## What you have to do
Once the line with "Given: Expand the 血型 blood type dropdown" is found in the entries below, repeat it and each following line exactly, up to and including the line with "has width=1358, height=696.". Add no other lines.

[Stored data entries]

++++++

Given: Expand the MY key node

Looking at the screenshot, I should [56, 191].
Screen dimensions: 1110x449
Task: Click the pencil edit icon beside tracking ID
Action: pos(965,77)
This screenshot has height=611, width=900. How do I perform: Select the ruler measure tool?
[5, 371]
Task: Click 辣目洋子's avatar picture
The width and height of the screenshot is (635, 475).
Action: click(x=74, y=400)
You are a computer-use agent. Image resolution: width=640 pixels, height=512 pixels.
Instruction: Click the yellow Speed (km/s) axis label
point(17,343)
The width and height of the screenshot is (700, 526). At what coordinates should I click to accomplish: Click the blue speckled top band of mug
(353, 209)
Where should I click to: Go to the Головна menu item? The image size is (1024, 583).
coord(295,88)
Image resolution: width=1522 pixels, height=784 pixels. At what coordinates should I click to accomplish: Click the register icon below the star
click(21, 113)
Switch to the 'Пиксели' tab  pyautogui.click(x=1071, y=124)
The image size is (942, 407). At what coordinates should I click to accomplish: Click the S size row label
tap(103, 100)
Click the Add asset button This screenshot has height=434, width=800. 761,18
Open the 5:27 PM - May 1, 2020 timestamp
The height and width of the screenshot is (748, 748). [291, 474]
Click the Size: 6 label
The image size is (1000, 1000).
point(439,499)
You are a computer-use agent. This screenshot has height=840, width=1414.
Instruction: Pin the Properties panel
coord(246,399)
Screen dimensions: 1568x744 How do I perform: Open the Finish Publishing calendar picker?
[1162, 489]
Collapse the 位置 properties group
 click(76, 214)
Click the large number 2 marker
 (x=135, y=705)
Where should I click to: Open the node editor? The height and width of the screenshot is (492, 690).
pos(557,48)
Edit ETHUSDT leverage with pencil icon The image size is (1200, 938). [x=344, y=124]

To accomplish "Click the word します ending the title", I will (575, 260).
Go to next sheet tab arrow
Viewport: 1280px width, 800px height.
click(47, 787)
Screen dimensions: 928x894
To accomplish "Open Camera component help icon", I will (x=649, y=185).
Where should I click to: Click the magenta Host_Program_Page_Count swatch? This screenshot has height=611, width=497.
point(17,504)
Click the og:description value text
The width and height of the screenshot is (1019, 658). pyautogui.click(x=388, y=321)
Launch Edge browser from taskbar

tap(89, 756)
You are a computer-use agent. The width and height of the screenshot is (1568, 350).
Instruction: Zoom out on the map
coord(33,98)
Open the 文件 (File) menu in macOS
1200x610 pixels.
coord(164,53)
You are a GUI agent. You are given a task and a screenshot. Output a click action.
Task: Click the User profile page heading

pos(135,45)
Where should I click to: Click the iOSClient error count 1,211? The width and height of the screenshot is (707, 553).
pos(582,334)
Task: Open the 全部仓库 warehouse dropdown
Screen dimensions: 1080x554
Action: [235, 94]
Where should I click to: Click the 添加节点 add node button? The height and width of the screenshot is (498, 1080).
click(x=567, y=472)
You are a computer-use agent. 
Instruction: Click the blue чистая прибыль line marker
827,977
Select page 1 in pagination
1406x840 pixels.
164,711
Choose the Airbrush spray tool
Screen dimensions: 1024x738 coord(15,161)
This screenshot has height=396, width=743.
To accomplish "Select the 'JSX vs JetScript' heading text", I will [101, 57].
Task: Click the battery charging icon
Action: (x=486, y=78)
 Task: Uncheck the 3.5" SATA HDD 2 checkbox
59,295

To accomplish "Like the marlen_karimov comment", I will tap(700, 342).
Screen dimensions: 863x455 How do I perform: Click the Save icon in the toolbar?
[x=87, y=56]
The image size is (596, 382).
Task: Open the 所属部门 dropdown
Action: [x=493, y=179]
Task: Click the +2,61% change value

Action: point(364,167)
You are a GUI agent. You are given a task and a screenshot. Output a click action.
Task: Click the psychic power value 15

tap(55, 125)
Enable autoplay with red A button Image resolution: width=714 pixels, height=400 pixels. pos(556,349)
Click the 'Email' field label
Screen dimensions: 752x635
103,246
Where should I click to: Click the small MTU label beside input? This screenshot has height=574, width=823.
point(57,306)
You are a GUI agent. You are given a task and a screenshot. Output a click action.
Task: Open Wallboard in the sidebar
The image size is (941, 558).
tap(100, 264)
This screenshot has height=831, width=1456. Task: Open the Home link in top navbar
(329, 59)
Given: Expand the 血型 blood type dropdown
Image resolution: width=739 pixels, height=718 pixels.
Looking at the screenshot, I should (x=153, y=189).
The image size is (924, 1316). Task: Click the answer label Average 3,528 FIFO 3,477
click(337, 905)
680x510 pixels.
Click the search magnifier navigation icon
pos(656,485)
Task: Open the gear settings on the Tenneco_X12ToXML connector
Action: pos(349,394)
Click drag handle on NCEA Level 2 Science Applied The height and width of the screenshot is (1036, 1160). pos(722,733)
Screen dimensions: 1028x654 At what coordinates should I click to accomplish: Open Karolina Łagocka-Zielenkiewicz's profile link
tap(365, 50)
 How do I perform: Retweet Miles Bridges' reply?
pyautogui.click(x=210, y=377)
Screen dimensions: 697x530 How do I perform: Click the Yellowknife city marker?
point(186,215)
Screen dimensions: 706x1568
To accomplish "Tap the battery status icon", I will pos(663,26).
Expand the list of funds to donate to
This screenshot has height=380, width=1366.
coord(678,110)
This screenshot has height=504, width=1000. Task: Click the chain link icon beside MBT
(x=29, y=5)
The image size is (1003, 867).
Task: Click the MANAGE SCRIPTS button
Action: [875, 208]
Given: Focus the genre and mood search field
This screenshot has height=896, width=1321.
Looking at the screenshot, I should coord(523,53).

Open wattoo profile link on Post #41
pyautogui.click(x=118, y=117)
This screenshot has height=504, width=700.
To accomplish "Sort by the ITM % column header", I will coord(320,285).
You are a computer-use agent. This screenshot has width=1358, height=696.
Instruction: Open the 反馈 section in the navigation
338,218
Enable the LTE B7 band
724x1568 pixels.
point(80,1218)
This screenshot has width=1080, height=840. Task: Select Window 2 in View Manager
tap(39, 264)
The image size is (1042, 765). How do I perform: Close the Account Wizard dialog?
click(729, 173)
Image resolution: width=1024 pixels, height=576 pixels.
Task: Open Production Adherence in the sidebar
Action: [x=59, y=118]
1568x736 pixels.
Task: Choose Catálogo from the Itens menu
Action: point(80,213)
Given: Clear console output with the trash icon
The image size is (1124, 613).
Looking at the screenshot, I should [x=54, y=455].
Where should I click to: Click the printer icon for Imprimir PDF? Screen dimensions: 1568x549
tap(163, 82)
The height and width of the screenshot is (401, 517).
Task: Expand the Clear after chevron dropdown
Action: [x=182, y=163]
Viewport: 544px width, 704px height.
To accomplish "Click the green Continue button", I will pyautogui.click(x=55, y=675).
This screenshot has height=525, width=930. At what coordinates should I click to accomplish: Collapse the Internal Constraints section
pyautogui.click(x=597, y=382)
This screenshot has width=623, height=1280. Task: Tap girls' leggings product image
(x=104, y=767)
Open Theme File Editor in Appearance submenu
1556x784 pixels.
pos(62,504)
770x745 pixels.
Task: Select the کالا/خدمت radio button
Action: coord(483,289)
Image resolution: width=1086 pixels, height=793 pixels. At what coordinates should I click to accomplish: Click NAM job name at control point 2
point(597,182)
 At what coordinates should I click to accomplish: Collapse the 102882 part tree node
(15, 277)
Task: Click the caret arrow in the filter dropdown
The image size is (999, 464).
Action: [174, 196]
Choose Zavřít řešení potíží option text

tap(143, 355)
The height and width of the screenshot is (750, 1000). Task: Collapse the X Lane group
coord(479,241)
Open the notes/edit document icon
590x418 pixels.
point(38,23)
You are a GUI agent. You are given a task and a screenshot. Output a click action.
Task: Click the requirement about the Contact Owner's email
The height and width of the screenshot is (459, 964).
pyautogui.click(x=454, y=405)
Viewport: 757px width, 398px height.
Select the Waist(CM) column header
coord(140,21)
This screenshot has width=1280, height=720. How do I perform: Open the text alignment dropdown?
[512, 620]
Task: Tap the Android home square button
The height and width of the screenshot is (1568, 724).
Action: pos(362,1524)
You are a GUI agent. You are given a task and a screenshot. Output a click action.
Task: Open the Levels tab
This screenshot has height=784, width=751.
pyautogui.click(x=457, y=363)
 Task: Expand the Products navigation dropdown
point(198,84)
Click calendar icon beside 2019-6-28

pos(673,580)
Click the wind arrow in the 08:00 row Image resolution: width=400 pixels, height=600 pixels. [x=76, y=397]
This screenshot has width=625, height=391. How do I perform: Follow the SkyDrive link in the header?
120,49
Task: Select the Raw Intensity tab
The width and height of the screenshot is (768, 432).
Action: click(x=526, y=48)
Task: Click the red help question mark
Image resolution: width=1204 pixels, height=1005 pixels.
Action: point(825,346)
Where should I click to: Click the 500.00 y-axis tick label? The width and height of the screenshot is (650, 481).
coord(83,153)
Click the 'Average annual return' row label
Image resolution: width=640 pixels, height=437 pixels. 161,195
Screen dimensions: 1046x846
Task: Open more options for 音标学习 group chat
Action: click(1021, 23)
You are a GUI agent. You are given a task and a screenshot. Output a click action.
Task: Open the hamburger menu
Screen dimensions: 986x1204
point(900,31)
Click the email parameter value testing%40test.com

++++++

## Response area
Given: Expand the 血型 blood type dropdown
Image resolution: width=739 pixels, height=718 pixels.
Looking at the screenshot, I should (x=153, y=189).
The image size is (924, 1316). Task: Click the answer label Average 3,528 FIFO 3,477
click(337, 905)
680x510 pixels.
Click the search magnifier navigation icon
pos(656,485)
Task: Open the gear settings on the Tenneco_X12ToXML connector
Action: pos(349,394)
Click drag handle on NCEA Level 2 Science Applied The height and width of the screenshot is (1036, 1160). pos(722,733)
Screen dimensions: 1028x654 At what coordinates should I click to accomplish: Open Karolina Łagocka-Zielenkiewicz's profile link
tap(365, 50)
 How do I perform: Retweet Miles Bridges' reply?
pyautogui.click(x=210, y=377)
Screen dimensions: 697x530 How do I perform: Click the Yellowknife city marker?
point(186,215)
Screen dimensions: 706x1568
To accomplish "Tap the battery status icon", I will pos(663,26).
Expand the list of funds to donate to
This screenshot has height=380, width=1366.
coord(678,110)
This screenshot has height=504, width=1000. Task: Click the chain link icon beside MBT
(x=29, y=5)
The image size is (1003, 867).
Task: Click the MANAGE SCRIPTS button
Action: [875, 208]
Given: Focus the genre and mood search field
This screenshot has height=896, width=1321.
Looking at the screenshot, I should coord(523,53).

Open wattoo profile link on Post #41
pyautogui.click(x=118, y=117)
This screenshot has height=504, width=700.
To accomplish "Sort by the ITM % column header", I will coord(320,285).
You are a computer-use agent. This screenshot has width=1358, height=696.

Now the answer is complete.